# PMS like pregnancy symptoms?



## Logan's mommy (Jan 19, 2007)

Before I got my period last month I felt for 2 weeks almost certain that I was pregnant. I was nauseated, moody, sore nipples, the whole nine. Now, for the last week and a half I've felt the same way. Super moody ( I've been fighting with DH over nothing.) evey time I eat I'm sure I'm going to hurl it back up, my lower back is in agony all the time. I should have had af about a week ago, but every test I take is a BFN. Has this happened to anyone before? I feel like I"m going insane. TIA!
Elizabeth


----------



## mama2noah (Oct 31, 2007)

I am in the exact same position but I have yet to have a full ppaf my little one is 18 months and af is still a no show, but I feel your pain ( or hormones







) it's no fun being on this rollercoaster!!!


----------



## honeybee (Mar 12, 2004)

Quote:


Originally Posted by *Logan's mommy* 
Before I got my period last month I felt for 2 weeks almost certain that I was pregnant. I was nauseated, moody, sore nipples, the whole nine.

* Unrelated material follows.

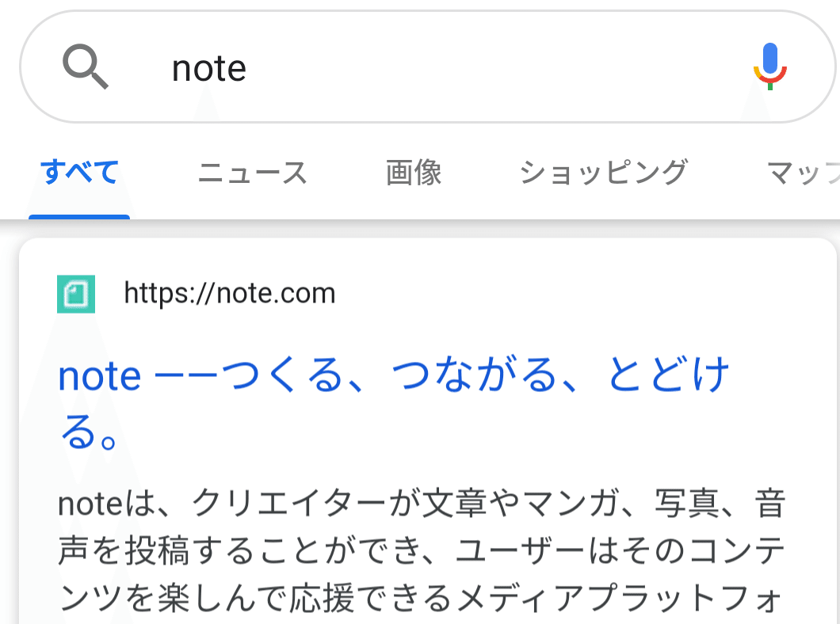Switch to the 画像 tab
This screenshot has width=840, height=624.
(414, 173)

Yes! The exact thing happened to me this cycle, too.

Quote:

Now, for the last week and a half I've felt the same way. Super moody ( I've been fighting with DH over nothing.) evey time I eat I'm sure I'm going to hurl it back up, my lower back is in agony all the time. I should have had af about a week ago, but every test I take is a BFN. Has this happened to anyone before? I feel like I"m going insane. TIA!
Elizabeth
I finally took a pg test, which was also a BFN, and then started my period that same day. AF was much shorter and lighter than usual, though, and I was still feeling pg, so I took another test about 12 days later and it was still a BFN. I started charting right after AF arrived, and all my temps were low, and then I got the temp shift signaling ovulation. But, this whole month I've had lower back pain and abdomen cramping that I usually only feel during AF. Then other times, I feel nauseous if I don't eat regularly, or don't get enough protein.







:

So, I understand how you feel. I was pretty sure I was pg until I started charting and saw the definite fertile pattern appear.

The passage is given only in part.